WHAT THE TASK REQUIRES: Quote the material verbatim between the lines holding "Image resolution: width=212" and "[x=255, y=267]", inclusive, and nothing more.

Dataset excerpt

....

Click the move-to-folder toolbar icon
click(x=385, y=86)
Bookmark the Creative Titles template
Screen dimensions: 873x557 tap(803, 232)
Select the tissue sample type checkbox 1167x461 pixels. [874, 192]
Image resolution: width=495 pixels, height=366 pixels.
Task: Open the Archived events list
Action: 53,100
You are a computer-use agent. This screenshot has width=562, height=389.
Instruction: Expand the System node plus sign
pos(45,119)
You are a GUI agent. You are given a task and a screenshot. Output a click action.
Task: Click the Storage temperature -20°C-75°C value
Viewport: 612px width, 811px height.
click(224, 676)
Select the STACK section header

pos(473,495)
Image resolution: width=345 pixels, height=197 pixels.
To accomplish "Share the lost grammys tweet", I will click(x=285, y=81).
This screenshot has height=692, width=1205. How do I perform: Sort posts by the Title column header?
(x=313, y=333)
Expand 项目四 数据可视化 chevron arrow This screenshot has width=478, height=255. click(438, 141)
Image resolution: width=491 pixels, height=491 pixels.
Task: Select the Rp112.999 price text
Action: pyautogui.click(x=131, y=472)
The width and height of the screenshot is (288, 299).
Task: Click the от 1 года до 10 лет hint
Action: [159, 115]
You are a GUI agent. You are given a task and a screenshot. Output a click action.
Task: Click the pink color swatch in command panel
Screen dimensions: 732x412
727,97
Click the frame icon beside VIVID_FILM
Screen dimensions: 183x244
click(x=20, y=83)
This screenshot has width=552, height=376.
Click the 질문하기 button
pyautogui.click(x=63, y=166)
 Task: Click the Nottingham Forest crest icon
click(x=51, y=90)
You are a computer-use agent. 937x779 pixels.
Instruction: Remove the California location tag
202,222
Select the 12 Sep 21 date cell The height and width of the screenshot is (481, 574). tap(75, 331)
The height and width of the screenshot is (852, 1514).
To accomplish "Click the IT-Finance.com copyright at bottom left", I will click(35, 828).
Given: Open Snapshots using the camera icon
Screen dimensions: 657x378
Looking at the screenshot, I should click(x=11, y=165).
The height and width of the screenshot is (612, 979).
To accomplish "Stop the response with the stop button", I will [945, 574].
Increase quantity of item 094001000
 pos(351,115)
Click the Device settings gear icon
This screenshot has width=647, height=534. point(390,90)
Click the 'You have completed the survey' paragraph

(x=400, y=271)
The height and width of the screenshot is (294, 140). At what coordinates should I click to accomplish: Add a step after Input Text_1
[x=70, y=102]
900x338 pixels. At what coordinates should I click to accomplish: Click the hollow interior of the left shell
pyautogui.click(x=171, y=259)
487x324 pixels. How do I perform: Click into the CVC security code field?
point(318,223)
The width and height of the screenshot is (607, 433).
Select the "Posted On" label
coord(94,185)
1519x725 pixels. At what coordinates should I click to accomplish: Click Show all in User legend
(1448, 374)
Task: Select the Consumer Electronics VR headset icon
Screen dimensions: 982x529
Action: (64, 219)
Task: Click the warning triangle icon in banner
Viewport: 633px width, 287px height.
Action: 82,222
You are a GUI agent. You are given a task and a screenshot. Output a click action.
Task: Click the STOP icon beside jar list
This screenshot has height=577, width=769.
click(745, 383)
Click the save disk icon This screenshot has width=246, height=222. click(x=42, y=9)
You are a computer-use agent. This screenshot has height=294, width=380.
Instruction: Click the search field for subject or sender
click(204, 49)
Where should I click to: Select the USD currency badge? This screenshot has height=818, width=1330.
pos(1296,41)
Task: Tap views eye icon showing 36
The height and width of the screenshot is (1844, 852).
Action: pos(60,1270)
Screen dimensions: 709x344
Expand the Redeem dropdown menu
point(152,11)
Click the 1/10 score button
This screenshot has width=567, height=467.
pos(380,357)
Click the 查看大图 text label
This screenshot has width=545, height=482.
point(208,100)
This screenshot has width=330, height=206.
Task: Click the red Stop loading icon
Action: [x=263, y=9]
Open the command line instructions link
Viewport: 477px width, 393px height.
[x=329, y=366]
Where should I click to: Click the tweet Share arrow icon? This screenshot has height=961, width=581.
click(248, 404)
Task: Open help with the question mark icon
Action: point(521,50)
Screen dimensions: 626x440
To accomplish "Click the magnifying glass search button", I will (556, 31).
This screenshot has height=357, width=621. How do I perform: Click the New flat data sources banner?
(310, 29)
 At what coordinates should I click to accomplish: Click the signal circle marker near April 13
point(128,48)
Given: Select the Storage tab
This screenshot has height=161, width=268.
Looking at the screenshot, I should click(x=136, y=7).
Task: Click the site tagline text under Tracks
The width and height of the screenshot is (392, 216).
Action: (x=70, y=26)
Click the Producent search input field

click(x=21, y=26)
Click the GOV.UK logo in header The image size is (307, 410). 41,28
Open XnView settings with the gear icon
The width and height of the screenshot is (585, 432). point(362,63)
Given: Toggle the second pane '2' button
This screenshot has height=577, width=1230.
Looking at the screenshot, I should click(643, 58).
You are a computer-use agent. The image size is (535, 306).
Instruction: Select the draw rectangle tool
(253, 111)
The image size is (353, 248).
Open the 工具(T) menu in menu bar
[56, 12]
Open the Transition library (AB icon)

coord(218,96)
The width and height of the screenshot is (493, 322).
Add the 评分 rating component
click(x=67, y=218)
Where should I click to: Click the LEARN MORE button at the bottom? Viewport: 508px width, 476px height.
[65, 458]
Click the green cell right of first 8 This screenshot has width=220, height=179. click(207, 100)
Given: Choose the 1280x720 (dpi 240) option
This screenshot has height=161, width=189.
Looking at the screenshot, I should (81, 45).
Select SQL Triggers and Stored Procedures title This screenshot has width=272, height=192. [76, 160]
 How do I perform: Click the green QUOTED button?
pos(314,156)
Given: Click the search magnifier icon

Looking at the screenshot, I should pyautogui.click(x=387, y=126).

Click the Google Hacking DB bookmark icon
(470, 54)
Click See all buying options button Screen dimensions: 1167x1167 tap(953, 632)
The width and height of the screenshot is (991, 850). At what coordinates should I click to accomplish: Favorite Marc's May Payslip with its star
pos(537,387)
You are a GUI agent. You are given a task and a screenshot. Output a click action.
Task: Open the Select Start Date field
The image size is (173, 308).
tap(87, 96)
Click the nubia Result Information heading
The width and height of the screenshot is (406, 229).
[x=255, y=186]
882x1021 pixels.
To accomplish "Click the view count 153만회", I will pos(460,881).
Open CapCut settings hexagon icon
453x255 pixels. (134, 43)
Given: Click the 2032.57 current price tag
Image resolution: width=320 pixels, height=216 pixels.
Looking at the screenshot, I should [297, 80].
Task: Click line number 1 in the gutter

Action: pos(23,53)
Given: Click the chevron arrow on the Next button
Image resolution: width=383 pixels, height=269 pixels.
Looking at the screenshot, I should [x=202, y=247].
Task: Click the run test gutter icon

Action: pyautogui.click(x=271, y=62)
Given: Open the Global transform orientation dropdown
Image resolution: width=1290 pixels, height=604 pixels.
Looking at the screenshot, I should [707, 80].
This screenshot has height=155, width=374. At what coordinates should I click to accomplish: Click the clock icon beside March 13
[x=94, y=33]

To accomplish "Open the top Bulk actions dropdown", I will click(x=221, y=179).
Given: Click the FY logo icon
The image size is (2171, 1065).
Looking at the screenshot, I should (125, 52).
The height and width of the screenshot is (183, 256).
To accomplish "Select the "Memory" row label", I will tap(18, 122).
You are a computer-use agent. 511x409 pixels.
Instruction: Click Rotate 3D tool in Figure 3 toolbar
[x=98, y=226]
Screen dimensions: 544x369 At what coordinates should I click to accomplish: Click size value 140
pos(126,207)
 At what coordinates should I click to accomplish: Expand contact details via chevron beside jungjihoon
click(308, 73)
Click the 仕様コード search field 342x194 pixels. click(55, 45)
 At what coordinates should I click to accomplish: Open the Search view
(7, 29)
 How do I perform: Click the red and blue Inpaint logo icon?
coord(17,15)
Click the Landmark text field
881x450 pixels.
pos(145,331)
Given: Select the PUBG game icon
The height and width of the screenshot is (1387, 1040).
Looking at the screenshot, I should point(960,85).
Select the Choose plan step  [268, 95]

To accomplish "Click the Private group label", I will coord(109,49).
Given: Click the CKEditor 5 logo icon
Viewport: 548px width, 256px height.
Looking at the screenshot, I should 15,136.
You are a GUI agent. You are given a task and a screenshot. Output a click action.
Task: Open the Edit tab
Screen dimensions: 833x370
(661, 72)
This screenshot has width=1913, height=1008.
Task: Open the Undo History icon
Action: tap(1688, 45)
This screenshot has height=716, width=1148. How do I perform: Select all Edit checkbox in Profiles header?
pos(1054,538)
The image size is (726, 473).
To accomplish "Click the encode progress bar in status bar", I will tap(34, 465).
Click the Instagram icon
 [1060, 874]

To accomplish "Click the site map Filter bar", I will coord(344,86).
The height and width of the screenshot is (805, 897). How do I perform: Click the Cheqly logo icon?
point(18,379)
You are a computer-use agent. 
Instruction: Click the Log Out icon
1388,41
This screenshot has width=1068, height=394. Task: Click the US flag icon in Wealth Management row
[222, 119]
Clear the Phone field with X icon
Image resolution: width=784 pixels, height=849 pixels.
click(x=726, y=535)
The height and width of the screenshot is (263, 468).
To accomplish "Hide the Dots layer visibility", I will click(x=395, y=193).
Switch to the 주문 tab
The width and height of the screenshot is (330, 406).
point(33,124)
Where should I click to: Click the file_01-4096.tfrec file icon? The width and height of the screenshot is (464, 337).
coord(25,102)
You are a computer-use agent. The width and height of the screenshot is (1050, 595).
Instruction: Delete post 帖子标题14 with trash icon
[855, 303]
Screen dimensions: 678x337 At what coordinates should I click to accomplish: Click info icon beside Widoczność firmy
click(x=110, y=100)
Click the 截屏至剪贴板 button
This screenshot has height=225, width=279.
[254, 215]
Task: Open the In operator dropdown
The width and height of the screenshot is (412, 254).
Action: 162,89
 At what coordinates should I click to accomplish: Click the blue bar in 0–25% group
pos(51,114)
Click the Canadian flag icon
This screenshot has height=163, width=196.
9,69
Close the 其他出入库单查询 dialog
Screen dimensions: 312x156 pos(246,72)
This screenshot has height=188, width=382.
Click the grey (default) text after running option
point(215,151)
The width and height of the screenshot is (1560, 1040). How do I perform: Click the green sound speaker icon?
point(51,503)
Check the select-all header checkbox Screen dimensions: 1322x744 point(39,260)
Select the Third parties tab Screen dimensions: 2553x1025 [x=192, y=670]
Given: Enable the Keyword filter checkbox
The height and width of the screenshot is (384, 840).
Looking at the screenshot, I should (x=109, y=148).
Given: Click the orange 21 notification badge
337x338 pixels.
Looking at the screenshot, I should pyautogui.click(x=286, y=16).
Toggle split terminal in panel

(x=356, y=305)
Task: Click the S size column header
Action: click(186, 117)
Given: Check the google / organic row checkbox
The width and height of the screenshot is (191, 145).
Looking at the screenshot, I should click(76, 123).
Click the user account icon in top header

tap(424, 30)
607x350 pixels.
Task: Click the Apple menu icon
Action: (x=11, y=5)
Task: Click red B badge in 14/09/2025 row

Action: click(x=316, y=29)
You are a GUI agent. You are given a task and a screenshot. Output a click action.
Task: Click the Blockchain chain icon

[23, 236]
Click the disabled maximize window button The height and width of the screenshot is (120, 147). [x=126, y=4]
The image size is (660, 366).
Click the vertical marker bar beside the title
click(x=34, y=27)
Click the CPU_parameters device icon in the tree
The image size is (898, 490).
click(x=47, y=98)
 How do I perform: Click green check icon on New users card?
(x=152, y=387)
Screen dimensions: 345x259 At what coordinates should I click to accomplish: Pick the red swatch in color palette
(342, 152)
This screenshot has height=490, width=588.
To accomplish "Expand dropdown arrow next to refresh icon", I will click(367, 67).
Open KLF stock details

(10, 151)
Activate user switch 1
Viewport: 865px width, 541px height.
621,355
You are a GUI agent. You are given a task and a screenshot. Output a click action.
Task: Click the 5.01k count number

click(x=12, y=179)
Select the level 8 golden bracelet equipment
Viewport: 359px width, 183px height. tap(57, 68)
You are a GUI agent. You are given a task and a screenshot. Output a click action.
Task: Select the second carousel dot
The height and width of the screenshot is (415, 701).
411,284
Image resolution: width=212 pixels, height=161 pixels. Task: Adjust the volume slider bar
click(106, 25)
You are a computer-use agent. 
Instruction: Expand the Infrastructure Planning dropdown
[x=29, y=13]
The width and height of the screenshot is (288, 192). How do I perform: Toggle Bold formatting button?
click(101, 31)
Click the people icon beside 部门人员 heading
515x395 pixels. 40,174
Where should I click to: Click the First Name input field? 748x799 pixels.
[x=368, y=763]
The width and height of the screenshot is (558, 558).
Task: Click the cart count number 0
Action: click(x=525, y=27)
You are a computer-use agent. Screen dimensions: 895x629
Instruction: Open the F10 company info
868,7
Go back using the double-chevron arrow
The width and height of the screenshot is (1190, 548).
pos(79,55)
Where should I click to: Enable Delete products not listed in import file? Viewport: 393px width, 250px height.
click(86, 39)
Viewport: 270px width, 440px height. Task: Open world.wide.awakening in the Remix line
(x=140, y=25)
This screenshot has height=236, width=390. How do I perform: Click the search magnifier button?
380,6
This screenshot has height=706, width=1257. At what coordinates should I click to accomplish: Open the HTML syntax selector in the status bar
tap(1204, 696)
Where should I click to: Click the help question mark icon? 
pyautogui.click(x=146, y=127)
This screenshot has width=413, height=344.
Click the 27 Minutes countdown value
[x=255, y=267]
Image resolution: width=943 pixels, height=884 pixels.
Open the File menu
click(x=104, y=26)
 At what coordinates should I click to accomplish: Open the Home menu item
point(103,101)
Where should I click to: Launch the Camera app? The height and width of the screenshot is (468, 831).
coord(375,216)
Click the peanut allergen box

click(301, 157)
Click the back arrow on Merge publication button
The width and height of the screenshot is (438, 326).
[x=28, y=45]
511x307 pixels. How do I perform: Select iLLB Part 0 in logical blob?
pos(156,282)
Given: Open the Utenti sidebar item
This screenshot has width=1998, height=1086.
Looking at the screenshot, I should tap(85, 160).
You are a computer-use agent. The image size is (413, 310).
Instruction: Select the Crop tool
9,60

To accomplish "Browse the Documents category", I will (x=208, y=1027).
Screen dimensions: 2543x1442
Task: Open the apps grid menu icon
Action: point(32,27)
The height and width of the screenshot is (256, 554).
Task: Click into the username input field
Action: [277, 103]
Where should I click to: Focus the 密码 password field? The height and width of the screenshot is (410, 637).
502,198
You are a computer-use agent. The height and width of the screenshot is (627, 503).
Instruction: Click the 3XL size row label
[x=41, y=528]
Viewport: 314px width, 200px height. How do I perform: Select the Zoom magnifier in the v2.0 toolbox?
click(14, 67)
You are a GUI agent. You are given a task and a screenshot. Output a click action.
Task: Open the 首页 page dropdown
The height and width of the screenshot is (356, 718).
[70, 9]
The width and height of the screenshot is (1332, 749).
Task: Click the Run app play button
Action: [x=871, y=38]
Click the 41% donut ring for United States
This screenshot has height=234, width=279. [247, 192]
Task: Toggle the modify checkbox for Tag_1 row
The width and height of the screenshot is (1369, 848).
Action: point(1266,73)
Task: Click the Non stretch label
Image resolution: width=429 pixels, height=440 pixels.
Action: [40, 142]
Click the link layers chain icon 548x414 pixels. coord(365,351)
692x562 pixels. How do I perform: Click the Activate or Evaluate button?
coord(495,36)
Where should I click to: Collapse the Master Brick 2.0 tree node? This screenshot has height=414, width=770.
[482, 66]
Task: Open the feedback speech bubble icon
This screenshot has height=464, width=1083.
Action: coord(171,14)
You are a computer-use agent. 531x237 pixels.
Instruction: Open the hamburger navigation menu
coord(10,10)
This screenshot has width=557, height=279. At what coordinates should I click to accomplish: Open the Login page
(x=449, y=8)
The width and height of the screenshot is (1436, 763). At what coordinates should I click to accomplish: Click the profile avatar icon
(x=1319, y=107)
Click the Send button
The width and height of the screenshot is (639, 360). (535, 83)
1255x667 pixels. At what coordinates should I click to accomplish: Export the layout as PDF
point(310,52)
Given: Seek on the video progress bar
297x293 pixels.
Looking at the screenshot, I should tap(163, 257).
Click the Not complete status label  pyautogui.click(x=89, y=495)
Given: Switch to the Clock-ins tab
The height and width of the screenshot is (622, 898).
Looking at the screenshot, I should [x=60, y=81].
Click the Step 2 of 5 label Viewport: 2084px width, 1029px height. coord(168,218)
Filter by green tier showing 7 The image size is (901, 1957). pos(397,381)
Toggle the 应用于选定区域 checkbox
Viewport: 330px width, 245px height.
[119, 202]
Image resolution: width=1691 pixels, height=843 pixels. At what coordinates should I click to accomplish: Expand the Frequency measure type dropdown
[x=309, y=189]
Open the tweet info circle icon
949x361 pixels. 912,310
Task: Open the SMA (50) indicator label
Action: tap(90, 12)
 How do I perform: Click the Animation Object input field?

....

ANSWER TO THE TASK:
Image resolution: width=212 pixels, height=161 pixels. Task: Adjust the volume slider bar
click(106, 25)
You are a computer-use agent. 
Instruction: Expand the Infrastructure Planning dropdown
[x=29, y=13]
The width and height of the screenshot is (288, 192). How do I perform: Toggle Bold formatting button?
click(101, 31)
Click the people icon beside 部门人员 heading
515x395 pixels. 40,174
Where should I click to: Click the First Name input field? 748x799 pixels.
[x=368, y=763]
The width and height of the screenshot is (558, 558).
Task: Click the cart count number 0
Action: click(x=525, y=27)
You are a computer-use agent. Screen dimensions: 895x629
Instruction: Open the F10 company info
868,7
Go back using the double-chevron arrow
The width and height of the screenshot is (1190, 548).
pos(79,55)
Where should I click to: Enable Delete products not listed in import file? Viewport: 393px width, 250px height.
click(86, 39)
Viewport: 270px width, 440px height. Task: Open world.wide.awakening in the Remix line
(x=140, y=25)
This screenshot has height=236, width=390. How do I perform: Click the search magnifier button?
380,6
This screenshot has height=706, width=1257. At what coordinates should I click to accomplish: Open the HTML syntax selector in the status bar
tap(1204, 696)
Where should I click to: Click the help question mark icon? 
pyautogui.click(x=146, y=127)
This screenshot has width=413, height=344.
Click the 27 Minutes countdown value
[x=255, y=267]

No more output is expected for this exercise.